(Pixel coordinate grounding data)
········
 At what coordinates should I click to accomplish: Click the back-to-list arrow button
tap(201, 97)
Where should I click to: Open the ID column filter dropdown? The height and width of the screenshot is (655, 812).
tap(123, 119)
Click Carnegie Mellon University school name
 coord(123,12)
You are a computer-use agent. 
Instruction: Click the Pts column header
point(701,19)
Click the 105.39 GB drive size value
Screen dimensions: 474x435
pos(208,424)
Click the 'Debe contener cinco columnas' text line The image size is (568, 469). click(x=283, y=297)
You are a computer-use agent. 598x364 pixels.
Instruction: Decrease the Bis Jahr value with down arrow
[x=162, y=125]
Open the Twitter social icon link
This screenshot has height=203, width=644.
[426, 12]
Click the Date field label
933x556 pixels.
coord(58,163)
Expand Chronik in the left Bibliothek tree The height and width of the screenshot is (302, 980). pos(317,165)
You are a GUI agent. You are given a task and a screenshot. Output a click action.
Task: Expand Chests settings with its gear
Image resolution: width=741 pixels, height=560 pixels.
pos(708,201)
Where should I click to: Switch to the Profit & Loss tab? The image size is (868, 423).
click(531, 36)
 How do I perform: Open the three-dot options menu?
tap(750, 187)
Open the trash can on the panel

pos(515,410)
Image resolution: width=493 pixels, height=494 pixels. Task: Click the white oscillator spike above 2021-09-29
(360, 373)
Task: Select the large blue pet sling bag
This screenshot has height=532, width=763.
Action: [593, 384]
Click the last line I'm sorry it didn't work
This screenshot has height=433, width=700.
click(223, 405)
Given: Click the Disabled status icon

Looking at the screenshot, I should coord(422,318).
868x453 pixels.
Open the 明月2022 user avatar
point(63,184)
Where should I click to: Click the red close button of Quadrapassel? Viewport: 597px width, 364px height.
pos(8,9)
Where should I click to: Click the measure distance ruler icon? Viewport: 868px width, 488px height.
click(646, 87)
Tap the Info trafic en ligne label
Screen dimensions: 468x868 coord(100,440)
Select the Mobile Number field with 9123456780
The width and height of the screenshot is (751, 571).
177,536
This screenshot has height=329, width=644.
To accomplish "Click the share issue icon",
········
→ EXERCISE
Please transcribe the records above in full, keeping every word.

→ RESPONSE TO THE TASK
 At what coordinates should I click to accomplish: Click the back-to-list arrow button
tap(201, 97)
Where should I click to: Open the ID column filter dropdown? The height and width of the screenshot is (655, 812).
tap(123, 119)
Click Carnegie Mellon University school name
 coord(123,12)
You are a computer-use agent. 
Instruction: Click the Pts column header
point(701,19)
Click the 105.39 GB drive size value
Screen dimensions: 474x435
pos(208,424)
Click the 'Debe contener cinco columnas' text line The image size is (568, 469). click(x=283, y=297)
You are a computer-use agent. 598x364 pixels.
Instruction: Decrease the Bis Jahr value with down arrow
[x=162, y=125]
Open the Twitter social icon link
This screenshot has height=203, width=644.
[426, 12]
Click the Date field label
933x556 pixels.
coord(58,163)
Expand Chronik in the left Bibliothek tree The height and width of the screenshot is (302, 980). pos(317,165)
You are a GUI agent. You are given a task and a screenshot. Output a click action.
Task: Expand Chests settings with its gear
Image resolution: width=741 pixels, height=560 pixels.
pos(708,201)
Where should I click to: Switch to the Profit & Loss tab? The image size is (868, 423).
click(531, 36)
 How do I perform: Open the three-dot options menu?
tap(750, 187)
Open the trash can on the panel

pos(515,410)
Image resolution: width=493 pixels, height=494 pixels. Task: Click the white oscillator spike above 2021-09-29
(360, 373)
Task: Select the large blue pet sling bag
This screenshot has height=532, width=763.
Action: [593, 384]
Click the last line I'm sorry it didn't work
This screenshot has height=433, width=700.
click(223, 405)
Given: Click the Disabled status icon

Looking at the screenshot, I should coord(422,318).
868x453 pixels.
Open the 明月2022 user avatar
point(63,184)
Where should I click to: Click the red close button of Quadrapassel? Viewport: 597px width, 364px height.
pos(8,9)
Where should I click to: Click the measure distance ruler icon? Viewport: 868px width, 488px height.
click(646, 87)
Tap the Info trafic en ligne label
Screen dimensions: 468x868 coord(100,440)
Select the Mobile Number field with 9123456780
The width and height of the screenshot is (751, 571).
177,536
This screenshot has height=329, width=644.
To accomplish "Click the share issue icon",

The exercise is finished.